A Career Cyclist’s Secrets for Effective (and Enjoyable) Winter Training

5 tips from Shaun Radley of the Cycling House to keep you training all winter

Flickr/Alaskan Dude

Winter is upon us and for most of the country that means road and trail access is limited. For a lot of cyclists this may mean that training suffers in favor of eggnog and pumpkin pie. But, a dip in training during winter months makes getting ready for that spring race more challenging. So what’s the best way to fight the winter weather? We asked our experts for their secrets to help cyclists stay fit in the winter.

When it comes to winter cyclists may have it the worst. Roads are slushy, icy, cindery and can be just plain dangerous. Trails are even worse. Shaun has trained through enough Missoula winters to pick up a few tricks to emerge from winter months strong and fit.

1. Have a plan. Whether it’s a spin class, trainer in the basement, or a bundled up ride outside, it’s important to have a solid plan to spin the pedals.
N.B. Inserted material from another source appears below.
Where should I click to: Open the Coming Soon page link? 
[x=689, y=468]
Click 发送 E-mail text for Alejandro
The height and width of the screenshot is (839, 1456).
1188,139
It’s easy to get caught up in other activities in the winter and not spend enough time in the saddle. Shaun recommends three bike sessions a week. Workouts help pass the time, but a focus on pedal stroke and cadence type workout may be more beneficial than fitness building workout for winter training.

2. Skate ski. Really any type of Nordic skiing is great for building fitness, but a solid skate ski session is very beneficial for cyclists. It’s comparable to a spin class, especially if you aren’t a top skier who can glide yards at a time, where a 1.5 hour workout leaves you exhausted. Shaun recommends two skate ski workouts a week in addition to either a skin/ski backcountry adventure, or longer backcountry classic ski session.

3. Running. If trails or sidewalks aren’t too icy, or you have access to a treadmill, running is a great option for cyclists. Running strengthens muscles that cyclists don’t use as frequently. Although it does not help with cycling pop and high end cadence, it is a great way to build cardio fitness and strengthen joints. It is recommended to tone down running volume as you get close to a big cycling event, and don’t string together 6+ mile days without a recovery day or two.

4. Spend some time with your gear. Getting your kits, shoes, and bikes all properly fitted and fine-tuned isn’t always a priority in the summer. Winter is a great time to tinker with bike parts and other gear. This provides time to reflect on your last season and an opportunity get excited for the upcoming one.

5. Focus on your weaknesses. Winter is a great time to build strength in neglected areas in a non-specific manner. If you’ve struggled during sustained climbs, try skate skiing or running for 25-35 minutes at a hard effort. If you struggle responding to quick accelerations, try finding a plyometric/circuit routine you like, in order to build faster twitch muscles.